Quadro 1 – Relação das fotografias analisadas.

Fotografia Figura Data Fotógrafo Título

1 29 1860 Revert Henrique Klumb Avenue des Lapuí de la

China

2 46 1862 Militão Augusto de Azevedo

Fundo da chácara de Leonardo Loskieli 3 56 [18--] Revert Henrique Klumb Família Imperial em visita a quinta de Marino Procópio

de Ferreira

4 81 1889 Otto Hees Família Imperial em frente à casa da princesa Isabel e conde d’Eu

5 121 [189-] Juan Gutierrez e Marc Ferrez

Cais Pharoux e Mercado da Praia do Peixe 6 136 1897 Anônimo Manifestação popular na rua

Paulo Barbosa 7 154 1897 Anônimo frente ao antigo Hotel do Ciclistas veranistas, em

Comércio 8 174 [ca. 1902] Anônimo D. Emília de Paiva Meira Fonte: Elaborado por Beatriz Albarez de Assunção, 2018.

Assim, as oito fotografias selecionadas abrangem o período entre 1860 e 1902, nas regiões de São Paulo e Rio de Janeiro, com registros visuais de mulheres, homens e crianças. Nem todas as fotografias, porém, tem indicação do nome do fotógrafo ou do(s) fotografado(s). Além disso, algumas fotografias não são datadas precisamente. Nestes casos, a pesquisadora buscou trajes similares na bibliografia (considerando, também, o contexto histórico e social aparente) e, por comparação, estabeleceu uma década provável ao registro fotográfico.

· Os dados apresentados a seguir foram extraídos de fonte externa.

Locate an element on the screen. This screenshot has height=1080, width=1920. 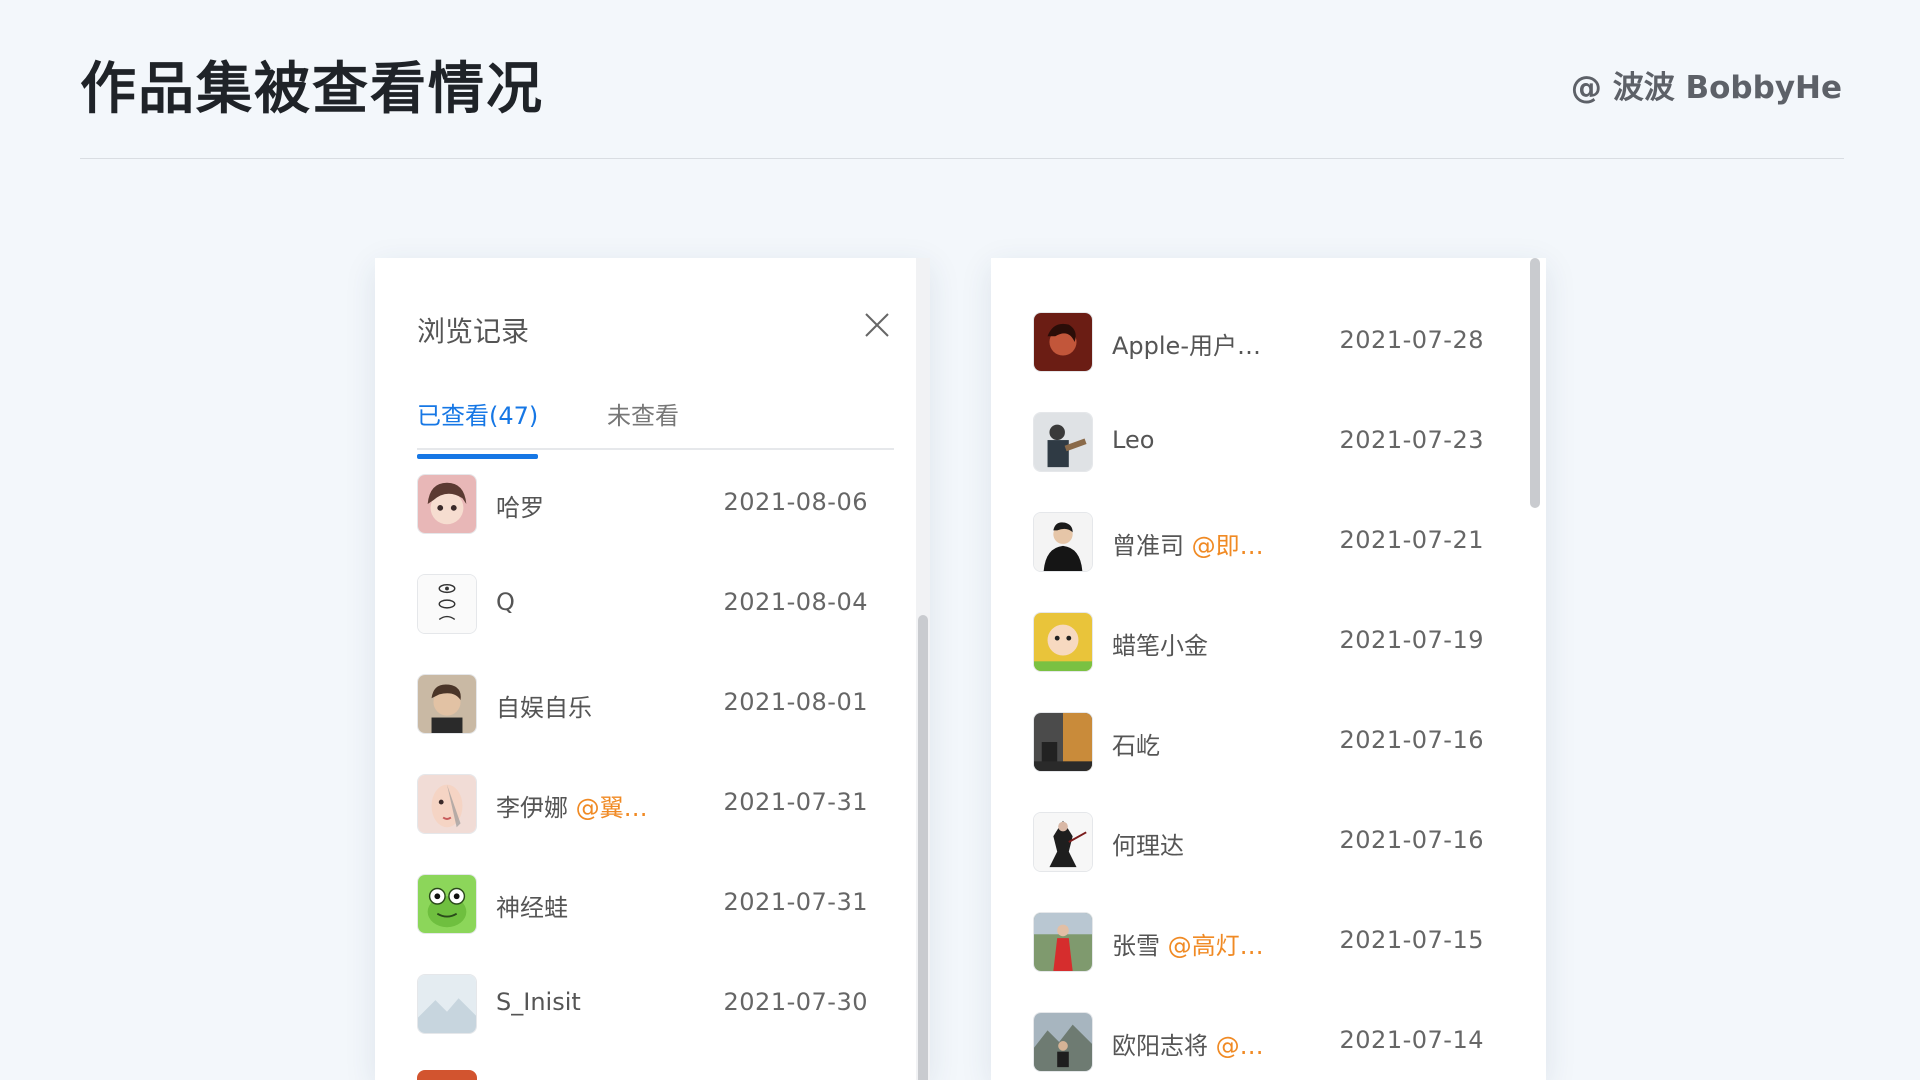
list-item: 欧阳志将 @… 2021-07-14 is located at coordinates (1268, 1036).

Para os critérios do estudo, como já mencionado na seção de procedimentos metodológicos, são feitas análises de aspectos visuais (forma, silhueta, volume, caimento, composição com ornamentos e outros elementos), de modelagem e de sua relação sociocultural nos respectivos períodos dos registros. Foram considerados os elementos visuais de vestuário e acessórios presentes nos registros, suficientemente nítidos para fundamentar uma discussão acerca do que se vê. Ainda que o olhar esteja direcionado para o vestuário, não se excluem das análises outros elementos que compõem a cena retratada e que possam ser considerados complementos importantes para estabelecer, também, relações entre o indivíduo retratado, o vestuário, o ambiente e o momento histórico.